IL SOLE TRA I FILI SPINATI


27 gennaio: giorno della memoria che andrebbe celebrato ogni minuto del nostro tempo per non dimenticare lo sterminio della Shoah, fardello indelebile che ha segnato la vergogna del mondo. Morti inspiegabili, infanzie rubate per sempre, ricordi che non si dimenticano (e che non si devono dimenticare). In questa macelleria etnica qualcuno si è potuto salvare grazie al coraggio di uomini qualunque che si sono rivelati veri e propri eroi.

Tra le tante testimonianze di coloro che sono riusciti a sottrarsi al massacro dell’Olocausto ho scelto quella che ha per protagonista un segretario comunale. Il buon agire di questo storico funzionario della pubblica amministrazione (purtroppo sconosciuto ai più), ha permesso ad un gruppo di ebrei di ottenere il via libera per imboccare la strada del sole, quella che per tanti altri è stata solo agognata con lo sguardo proteso tra i fili spinati.

Le carte d'identità sono state lo strumento, la base, il perno della nostra storia. Non so dove mio padre conobbe il segretario del piccolo comune, vicino a Cattolica. Forse andò a chiedere una informazione, forse per avere le carte annonarie. L'impiegato capì che quel signore aveva dei pensieri e un cognome imbarazzante, schedato in chissà quali elenchi. Gli chiese se il problema l'aveva solo lui e mio padre gli spiegò che il problema era grande anche come dimensione: sei noi Rimini, quattro i Finzi più la nonna Finzi, la zia Maria Cantoni vedova d'Angeli e poi il direttore della ditta di mio padre, Guido Vivanti.

Sono brutti cognomi, disse il segretario comunale. E' vero, disse il signor Rimini. Torni tra due giorni - disse il segretario - ci saranno quattordici carte d'identità perfette, una di scorta. Voi siete tredici, una di più perché potreste fare qualche errore nello scrivere i nomi. Mio padre andò e tornò con una busta gialla intestata "Comune di..." con le quattordici carte bianche ma con la firma del podestà e del segretario comunale e il timbro a secco del comune. La sera i miei chiusero bene le porte.

Guido Vivanti aveva una bella grafia nitida e rotonda; era abituato a scrivere le fatture a mano nel nostro magazzino.

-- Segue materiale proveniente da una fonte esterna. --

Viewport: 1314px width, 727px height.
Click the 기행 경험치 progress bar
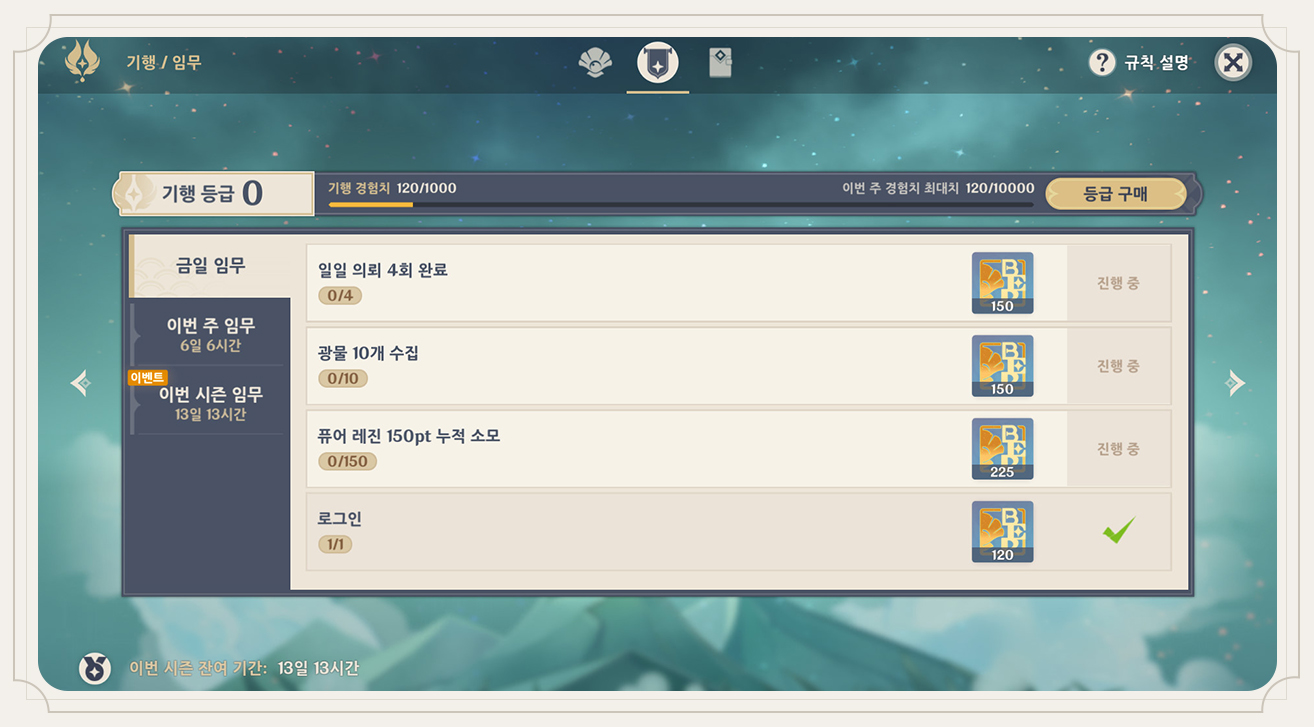(x=680, y=204)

Aveva una penna stilografica madreperlacea di bachelite azzurrina. Compilò le carte di identità sotto la lampada che scendeva sul tavolo e aveva il contrappeso di porcellana bianca. Scriveva lentamente con grande attenzione.

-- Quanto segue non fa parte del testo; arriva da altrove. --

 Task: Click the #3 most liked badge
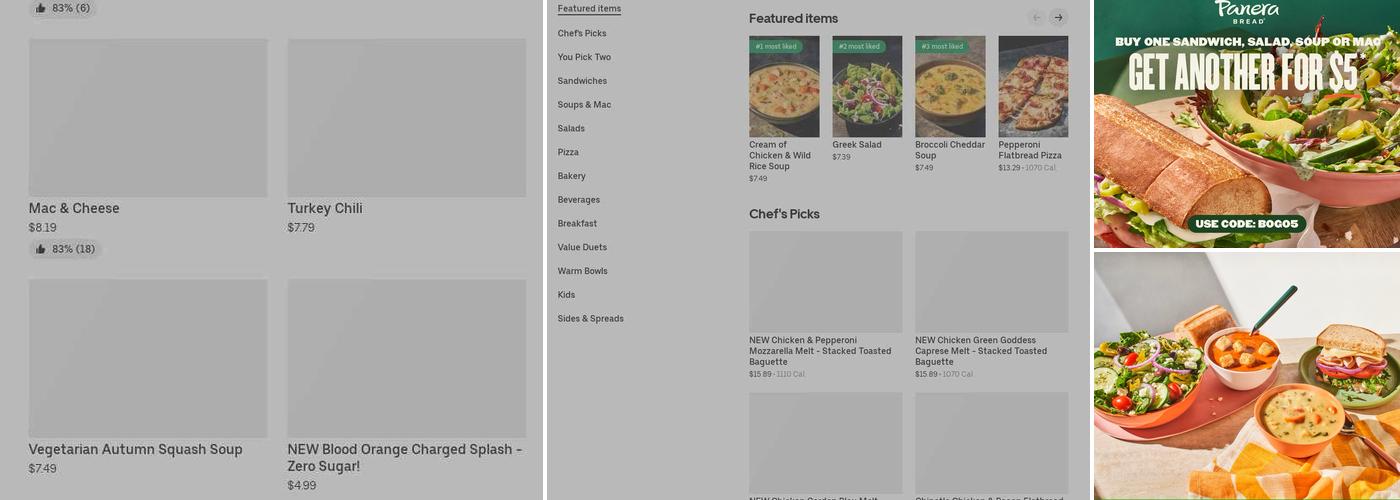click(x=942, y=46)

I cognomi subivano alterazioni impercettibili ma purificatorie. Tutti i Rimini divennero Ruini, tutti i Finzi divennero Franzi. La zia Cantoni divenne Carloni e lui, Vivanti, con un moto d'orgoglio si trasformò in Vivaldi.

Le lievi metamorfosi dovevano servire per evitare eventuali lapsus o per sperare nella disattenzione di chi ci avesse chiesto i documenti avendoci riconosciuti. Una ipotesi macchinosa ma astrattamente possibile. Con quei documenti i Ruini e i Franzi andarono a Mondaino. Dove poi Vivaldi li raggiunse un mese dopo.

La nonna Franzi e la zia Carloni vennero sistemate in un convento di suore a Morciano, dove poi sotto i bombardamenti pregavano in ebraico... e le suore in latino. Mio padre chiese timidamente al segretario comunale cosa poteva fare per lui e il segretario gli rispose che doveva fare buon viaggio, con i suoi figli e i suoi parenti e usare bene le carte di identità che gli aveva dato... perfette, aggiunse, così mio padre capì che la firma del podestà era falsa.